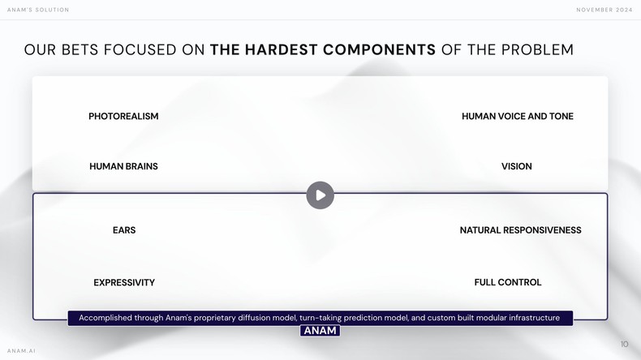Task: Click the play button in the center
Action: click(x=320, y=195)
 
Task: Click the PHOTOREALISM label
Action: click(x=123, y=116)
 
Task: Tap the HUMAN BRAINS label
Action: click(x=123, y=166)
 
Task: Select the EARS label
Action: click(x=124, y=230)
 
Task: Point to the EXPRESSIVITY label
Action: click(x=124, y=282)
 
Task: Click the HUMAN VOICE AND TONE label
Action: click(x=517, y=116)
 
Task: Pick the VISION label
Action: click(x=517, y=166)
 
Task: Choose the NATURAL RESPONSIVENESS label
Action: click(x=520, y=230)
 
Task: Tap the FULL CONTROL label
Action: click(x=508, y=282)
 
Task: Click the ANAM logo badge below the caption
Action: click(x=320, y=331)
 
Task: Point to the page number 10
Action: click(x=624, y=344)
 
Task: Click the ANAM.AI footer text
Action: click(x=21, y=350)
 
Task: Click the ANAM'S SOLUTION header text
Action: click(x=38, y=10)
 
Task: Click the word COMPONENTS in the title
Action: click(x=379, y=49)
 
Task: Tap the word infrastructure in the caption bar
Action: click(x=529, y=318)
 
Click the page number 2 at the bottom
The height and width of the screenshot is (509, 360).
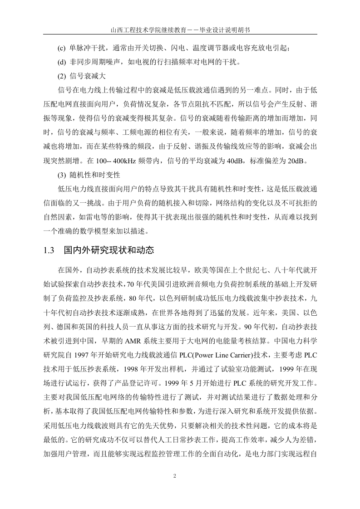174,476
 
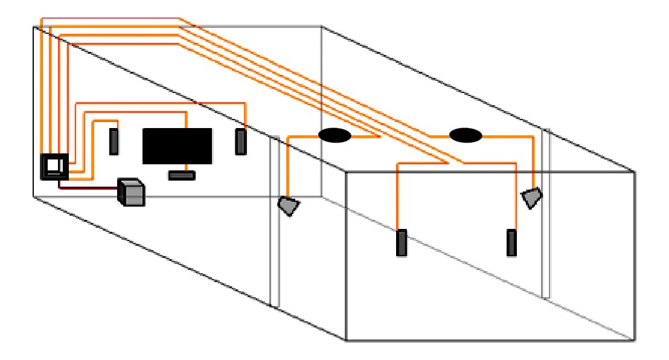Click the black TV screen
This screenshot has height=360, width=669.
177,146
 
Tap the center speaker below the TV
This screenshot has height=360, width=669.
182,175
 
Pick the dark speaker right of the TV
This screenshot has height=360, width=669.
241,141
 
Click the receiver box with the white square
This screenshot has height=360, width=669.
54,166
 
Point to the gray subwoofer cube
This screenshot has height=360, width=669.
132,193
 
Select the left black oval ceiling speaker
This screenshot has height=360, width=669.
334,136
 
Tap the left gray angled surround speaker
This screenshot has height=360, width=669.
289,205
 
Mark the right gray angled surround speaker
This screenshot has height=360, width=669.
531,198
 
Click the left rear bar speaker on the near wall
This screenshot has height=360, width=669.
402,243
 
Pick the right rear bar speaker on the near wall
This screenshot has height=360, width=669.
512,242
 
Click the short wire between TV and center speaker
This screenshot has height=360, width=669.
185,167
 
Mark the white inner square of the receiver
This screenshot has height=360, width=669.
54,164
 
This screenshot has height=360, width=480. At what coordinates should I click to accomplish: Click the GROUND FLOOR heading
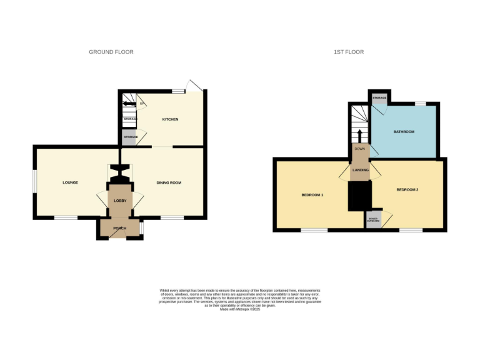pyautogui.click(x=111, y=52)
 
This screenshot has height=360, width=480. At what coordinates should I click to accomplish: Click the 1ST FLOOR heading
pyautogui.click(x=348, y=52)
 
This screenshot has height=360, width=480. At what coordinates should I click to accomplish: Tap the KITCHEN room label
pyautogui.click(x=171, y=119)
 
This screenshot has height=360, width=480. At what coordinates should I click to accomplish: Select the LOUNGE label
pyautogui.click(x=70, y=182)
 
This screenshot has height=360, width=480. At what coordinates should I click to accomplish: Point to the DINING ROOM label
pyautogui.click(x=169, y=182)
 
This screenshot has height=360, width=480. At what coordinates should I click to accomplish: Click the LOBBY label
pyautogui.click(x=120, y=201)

□ □ □ □ □

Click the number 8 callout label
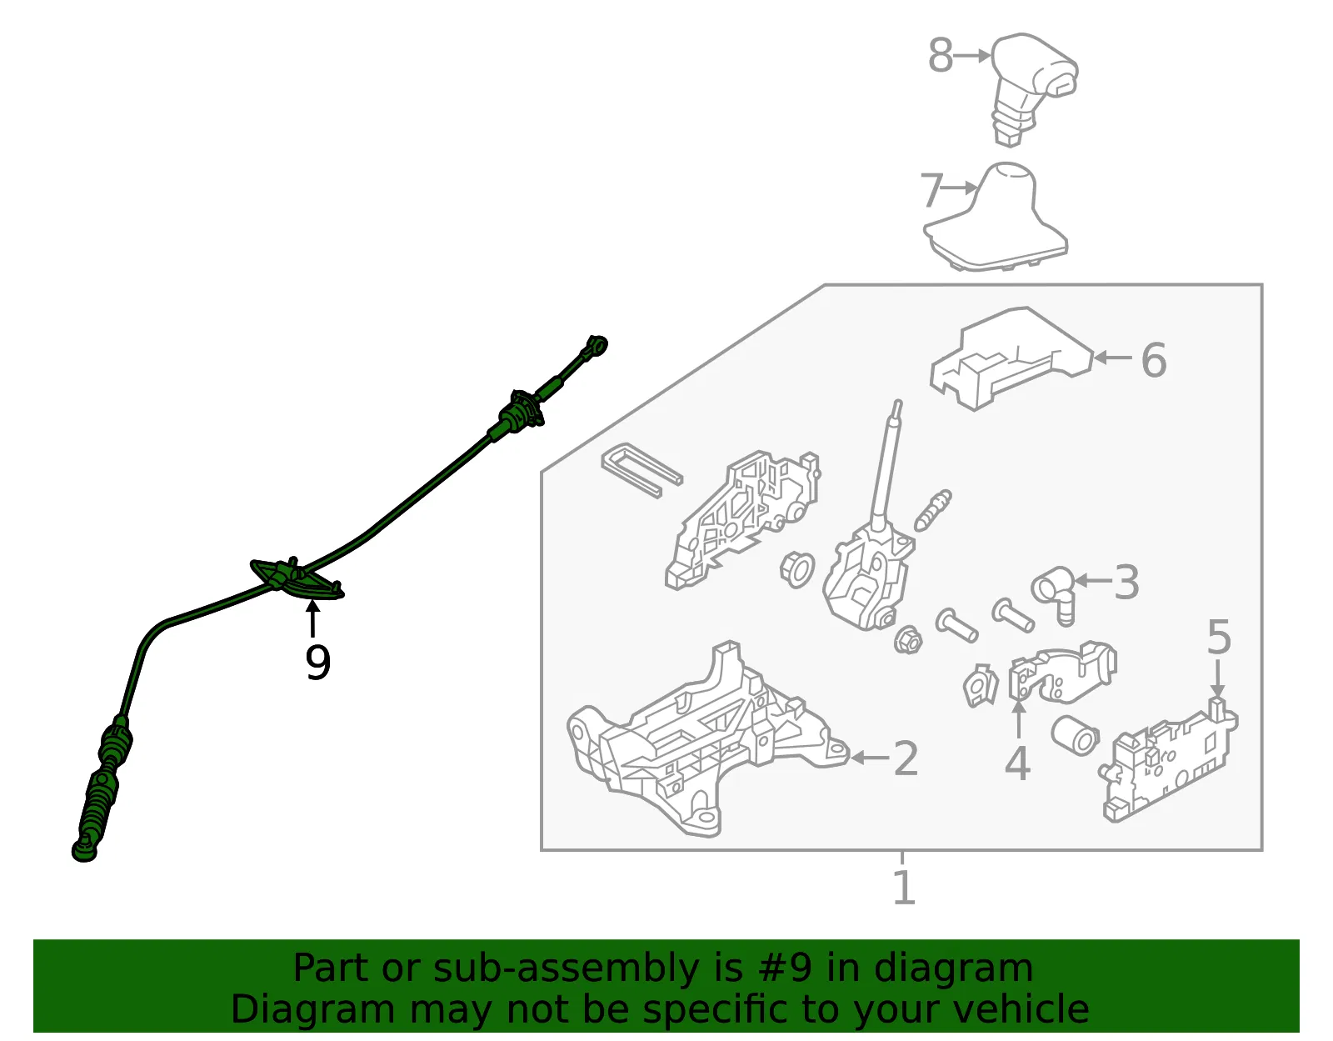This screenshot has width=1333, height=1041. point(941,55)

□ □ □ □ □

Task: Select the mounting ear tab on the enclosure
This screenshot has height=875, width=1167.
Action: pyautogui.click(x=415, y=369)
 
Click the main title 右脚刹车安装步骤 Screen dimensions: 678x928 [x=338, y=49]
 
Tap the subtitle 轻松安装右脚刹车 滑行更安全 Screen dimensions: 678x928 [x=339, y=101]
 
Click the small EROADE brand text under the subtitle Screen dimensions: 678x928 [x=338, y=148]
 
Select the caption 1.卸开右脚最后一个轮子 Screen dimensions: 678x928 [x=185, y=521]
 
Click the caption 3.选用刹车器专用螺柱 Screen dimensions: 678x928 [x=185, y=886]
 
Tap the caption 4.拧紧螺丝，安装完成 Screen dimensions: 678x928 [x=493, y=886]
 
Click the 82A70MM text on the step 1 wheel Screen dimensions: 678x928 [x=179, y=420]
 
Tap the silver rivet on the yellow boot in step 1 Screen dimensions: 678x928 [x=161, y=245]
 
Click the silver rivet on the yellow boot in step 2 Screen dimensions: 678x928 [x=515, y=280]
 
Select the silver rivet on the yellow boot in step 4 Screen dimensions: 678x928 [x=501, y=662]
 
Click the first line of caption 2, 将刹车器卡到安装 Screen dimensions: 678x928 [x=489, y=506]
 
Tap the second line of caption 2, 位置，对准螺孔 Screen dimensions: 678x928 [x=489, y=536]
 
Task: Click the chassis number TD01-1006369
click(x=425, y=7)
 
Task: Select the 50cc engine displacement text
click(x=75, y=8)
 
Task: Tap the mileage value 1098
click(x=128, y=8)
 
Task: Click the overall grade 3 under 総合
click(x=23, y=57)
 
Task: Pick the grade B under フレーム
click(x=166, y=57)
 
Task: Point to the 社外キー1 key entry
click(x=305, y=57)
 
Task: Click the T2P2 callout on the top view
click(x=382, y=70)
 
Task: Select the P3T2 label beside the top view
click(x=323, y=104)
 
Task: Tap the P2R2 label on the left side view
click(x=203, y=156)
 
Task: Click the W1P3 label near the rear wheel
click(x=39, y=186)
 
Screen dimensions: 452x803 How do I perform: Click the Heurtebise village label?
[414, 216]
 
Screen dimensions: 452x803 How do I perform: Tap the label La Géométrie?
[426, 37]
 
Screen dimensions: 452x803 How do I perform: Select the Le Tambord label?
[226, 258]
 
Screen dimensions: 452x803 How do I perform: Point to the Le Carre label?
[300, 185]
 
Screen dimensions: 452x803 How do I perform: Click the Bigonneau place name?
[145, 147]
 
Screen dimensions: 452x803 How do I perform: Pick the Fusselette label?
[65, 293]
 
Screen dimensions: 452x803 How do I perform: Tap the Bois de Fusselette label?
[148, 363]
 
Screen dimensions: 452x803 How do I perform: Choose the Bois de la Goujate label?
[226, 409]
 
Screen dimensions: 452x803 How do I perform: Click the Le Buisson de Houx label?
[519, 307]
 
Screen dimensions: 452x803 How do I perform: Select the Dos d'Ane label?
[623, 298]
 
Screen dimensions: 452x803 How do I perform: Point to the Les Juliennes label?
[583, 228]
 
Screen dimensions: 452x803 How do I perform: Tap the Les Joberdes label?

□ □ □ □ □

**Problem to work on:**
Convert the material from the line containing "Click the 82A70MM" through the line containing "click(x=305, y=57)", both ends included, into a JSON list of strings with one string per line. Leave out blank lines.

**Output:**
[
  "Click the 82A70MM text on the step 1 wheel Screen dimensions: 678x928 [x=179, y=420]",
  "Tap the silver rivet on the yellow boot in step 1 Screen dimensions: 678x928 [x=161, y=245]",
  "Click the silver rivet on the yellow boot in step 2 Screen dimensions: 678x928 [x=515, y=280]",
  "Select the silver rivet on the yellow boot in step 4 Screen dimensions: 678x928 [x=501, y=662]",
  "Click the first line of caption 2, 将刹车器卡到安装 Screen dimensions: 678x928 [x=489, y=506]",
  "Tap the second line of caption 2, 位置，对准螺孔 Screen dimensions: 678x928 [x=489, y=536]",
  "Task: Click the chassis number TD01-1006369",
  "click(x=425, y=7)",
  "Task: Select the 50cc engine displacement text",
  "click(x=75, y=8)",
  "Task: Tap the mileage value 1098",
  "click(x=128, y=8)",
  "Task: Click the overall grade 3 under 総合",
  "click(x=23, y=57)",
  "Task: Pick the grade B under フレーム",
  "click(x=166, y=57)",
  "Task: Point to the 社外キー1 key entry",
  "click(x=305, y=57)"
]